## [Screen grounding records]
========================
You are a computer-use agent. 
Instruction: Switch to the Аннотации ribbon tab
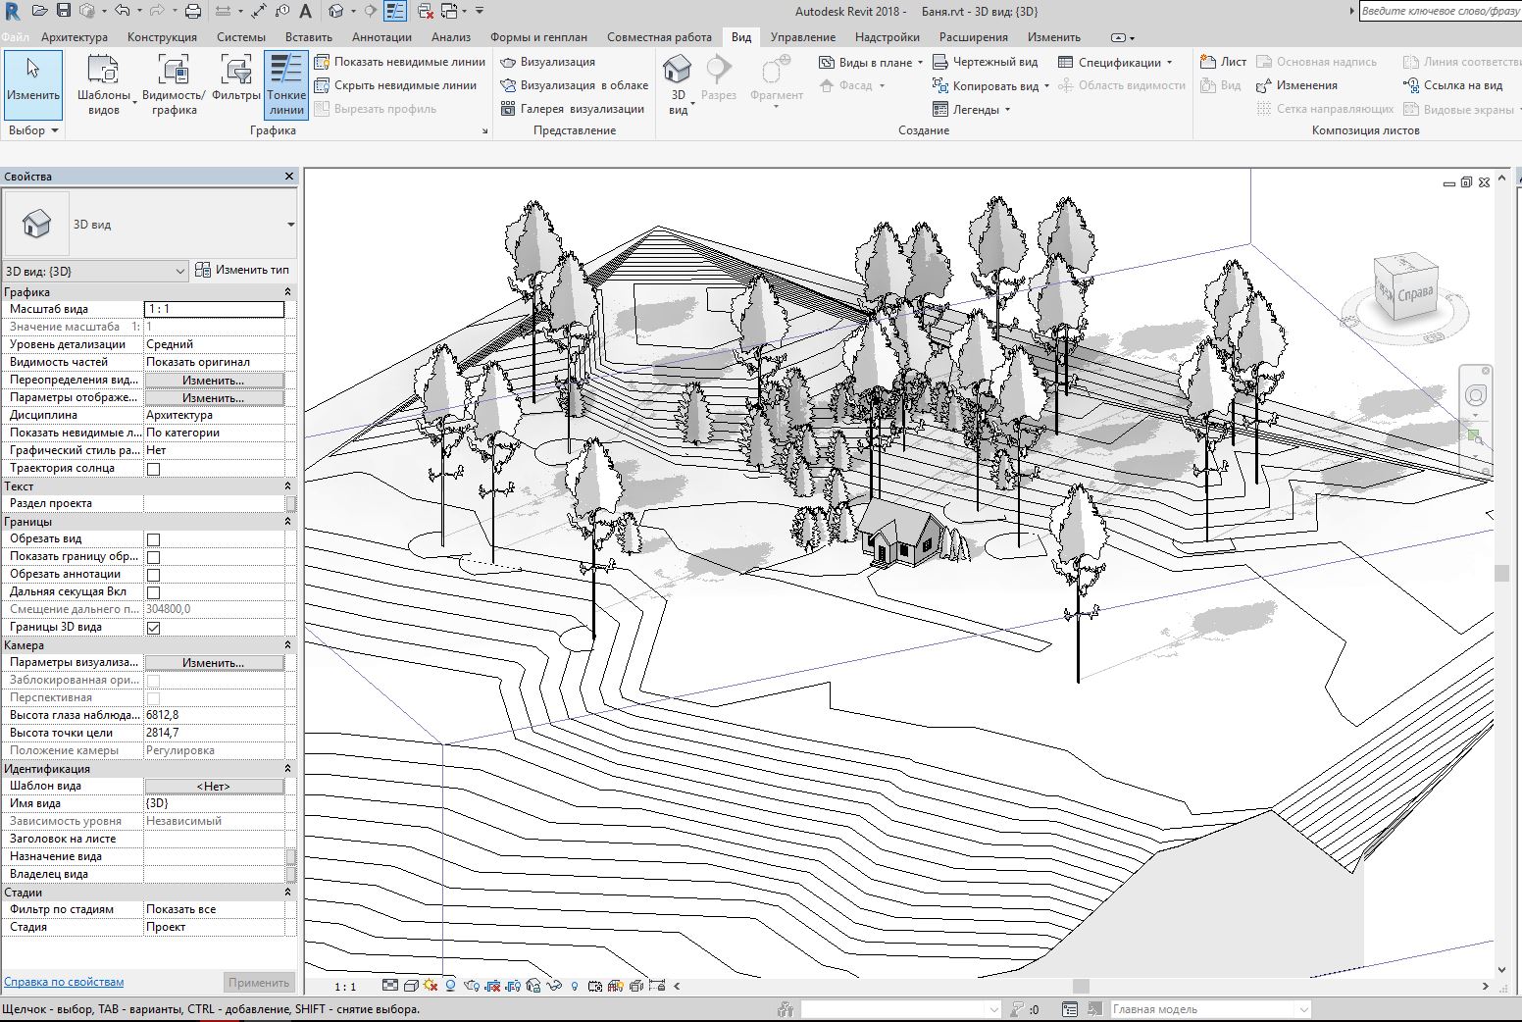pos(381,37)
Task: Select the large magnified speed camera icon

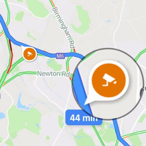Action: tap(109, 80)
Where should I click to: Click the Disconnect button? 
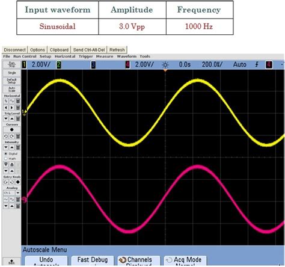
========================
## [Prompt]
Repeat every line of the records above word for word, but leave out the pictures.

## [Task response]
You are a computer-use agent. 
Instruction: Switch to the Аннотации ribbon tab
pos(381,37)
Task: Select the large magnified speed camera icon

Action: tap(109, 80)
Where should I click to: Click the Disconnect button? 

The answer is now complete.